### DATA LISTING:
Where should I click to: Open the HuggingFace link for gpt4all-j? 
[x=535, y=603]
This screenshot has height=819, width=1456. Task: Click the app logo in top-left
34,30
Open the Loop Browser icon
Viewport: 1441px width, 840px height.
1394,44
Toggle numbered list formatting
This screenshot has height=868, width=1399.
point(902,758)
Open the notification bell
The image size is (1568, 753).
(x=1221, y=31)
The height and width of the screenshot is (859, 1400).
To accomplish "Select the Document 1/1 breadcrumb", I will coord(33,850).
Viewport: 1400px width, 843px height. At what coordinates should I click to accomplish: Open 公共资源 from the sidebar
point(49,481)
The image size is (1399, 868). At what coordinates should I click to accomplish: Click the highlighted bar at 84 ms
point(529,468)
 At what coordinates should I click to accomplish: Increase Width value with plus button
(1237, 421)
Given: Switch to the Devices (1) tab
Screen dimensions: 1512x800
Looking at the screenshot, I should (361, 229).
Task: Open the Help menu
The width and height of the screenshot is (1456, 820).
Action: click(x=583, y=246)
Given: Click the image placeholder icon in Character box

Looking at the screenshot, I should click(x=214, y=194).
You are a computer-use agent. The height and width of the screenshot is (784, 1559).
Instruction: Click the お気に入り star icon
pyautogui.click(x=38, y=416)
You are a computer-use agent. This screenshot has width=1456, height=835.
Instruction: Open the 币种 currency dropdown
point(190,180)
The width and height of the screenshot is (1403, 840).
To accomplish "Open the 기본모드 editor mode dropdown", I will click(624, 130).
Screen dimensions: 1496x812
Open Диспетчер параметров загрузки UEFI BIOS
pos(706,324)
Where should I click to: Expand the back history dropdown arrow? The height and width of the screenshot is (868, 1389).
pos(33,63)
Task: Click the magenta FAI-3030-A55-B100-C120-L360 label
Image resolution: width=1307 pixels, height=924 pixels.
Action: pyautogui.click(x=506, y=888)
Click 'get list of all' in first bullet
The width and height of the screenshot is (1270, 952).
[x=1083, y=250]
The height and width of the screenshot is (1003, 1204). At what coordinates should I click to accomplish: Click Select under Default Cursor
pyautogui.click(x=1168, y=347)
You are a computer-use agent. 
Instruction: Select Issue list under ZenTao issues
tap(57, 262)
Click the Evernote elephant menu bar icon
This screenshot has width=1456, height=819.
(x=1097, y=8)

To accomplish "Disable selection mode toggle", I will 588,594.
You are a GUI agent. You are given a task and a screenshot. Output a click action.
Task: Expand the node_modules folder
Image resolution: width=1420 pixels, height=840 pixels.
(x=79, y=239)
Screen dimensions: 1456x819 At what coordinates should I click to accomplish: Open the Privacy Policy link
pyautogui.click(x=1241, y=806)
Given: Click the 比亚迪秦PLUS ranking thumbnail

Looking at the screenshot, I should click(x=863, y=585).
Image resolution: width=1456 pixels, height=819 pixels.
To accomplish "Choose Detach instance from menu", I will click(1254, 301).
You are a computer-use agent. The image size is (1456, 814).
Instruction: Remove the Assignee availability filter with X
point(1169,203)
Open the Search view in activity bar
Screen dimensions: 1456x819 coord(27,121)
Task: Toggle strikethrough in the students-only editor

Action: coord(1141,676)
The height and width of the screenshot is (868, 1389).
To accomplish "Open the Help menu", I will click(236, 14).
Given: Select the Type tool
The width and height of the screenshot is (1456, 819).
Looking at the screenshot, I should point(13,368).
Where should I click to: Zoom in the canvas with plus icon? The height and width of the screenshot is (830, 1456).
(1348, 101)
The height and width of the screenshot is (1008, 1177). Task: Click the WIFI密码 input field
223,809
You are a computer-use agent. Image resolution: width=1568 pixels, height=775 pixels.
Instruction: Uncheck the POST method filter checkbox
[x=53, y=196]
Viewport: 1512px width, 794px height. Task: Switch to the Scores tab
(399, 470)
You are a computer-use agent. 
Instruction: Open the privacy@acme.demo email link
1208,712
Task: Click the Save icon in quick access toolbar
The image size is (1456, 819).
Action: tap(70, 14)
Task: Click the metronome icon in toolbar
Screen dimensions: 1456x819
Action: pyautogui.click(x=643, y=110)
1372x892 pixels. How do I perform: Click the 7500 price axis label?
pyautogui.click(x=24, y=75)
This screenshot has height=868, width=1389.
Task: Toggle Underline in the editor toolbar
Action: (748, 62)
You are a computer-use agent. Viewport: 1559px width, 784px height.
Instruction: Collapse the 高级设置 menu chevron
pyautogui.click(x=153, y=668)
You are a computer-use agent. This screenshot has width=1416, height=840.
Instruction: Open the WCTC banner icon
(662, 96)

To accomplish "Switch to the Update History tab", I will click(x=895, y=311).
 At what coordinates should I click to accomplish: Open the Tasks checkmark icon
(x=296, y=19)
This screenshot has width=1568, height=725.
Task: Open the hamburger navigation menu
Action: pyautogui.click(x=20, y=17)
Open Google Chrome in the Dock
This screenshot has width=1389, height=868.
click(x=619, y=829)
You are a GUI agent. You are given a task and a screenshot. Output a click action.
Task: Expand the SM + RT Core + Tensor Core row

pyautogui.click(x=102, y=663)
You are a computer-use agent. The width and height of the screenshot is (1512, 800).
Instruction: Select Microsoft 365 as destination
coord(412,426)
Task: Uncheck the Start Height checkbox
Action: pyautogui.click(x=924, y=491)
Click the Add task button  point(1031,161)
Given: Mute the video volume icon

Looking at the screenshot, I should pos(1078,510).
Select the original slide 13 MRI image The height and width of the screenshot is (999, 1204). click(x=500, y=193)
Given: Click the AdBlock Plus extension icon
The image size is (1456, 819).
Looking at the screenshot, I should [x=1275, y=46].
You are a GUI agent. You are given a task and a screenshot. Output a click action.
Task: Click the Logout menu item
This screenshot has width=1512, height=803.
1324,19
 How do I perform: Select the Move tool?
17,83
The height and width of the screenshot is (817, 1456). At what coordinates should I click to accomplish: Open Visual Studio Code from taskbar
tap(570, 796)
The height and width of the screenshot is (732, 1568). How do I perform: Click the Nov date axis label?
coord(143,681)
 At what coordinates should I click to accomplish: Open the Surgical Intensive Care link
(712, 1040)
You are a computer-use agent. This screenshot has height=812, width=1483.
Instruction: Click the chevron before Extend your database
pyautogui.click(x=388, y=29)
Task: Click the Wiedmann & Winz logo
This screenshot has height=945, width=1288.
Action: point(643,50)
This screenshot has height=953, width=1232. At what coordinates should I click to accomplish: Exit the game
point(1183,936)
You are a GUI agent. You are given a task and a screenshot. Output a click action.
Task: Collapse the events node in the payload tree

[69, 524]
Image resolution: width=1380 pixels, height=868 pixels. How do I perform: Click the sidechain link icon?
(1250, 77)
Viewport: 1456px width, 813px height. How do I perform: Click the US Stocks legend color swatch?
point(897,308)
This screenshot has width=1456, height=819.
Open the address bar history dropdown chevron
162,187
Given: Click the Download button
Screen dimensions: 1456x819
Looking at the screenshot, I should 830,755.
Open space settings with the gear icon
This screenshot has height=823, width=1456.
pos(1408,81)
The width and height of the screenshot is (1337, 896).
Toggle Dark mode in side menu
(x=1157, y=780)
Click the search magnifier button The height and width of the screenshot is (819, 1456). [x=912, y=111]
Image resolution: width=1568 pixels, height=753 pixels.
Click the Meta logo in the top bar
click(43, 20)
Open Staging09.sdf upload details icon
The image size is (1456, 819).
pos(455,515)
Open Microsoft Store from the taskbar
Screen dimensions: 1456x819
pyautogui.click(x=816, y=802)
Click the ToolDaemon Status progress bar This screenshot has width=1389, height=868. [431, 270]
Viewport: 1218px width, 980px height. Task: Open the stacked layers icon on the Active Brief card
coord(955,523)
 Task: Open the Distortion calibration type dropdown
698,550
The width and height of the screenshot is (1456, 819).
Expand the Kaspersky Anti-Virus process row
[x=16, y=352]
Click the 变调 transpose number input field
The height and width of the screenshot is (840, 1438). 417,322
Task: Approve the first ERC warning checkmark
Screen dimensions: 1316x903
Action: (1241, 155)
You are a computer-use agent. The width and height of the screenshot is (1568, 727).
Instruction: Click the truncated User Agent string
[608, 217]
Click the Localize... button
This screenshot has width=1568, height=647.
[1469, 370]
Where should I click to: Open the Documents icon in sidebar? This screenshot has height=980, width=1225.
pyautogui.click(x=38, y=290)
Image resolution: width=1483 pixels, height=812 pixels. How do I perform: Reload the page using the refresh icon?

### TASK ITEM:
Find how many lines in the data above include the string "Help", and give that number alone.

### SOLUTION TO THE PROBLEM:
2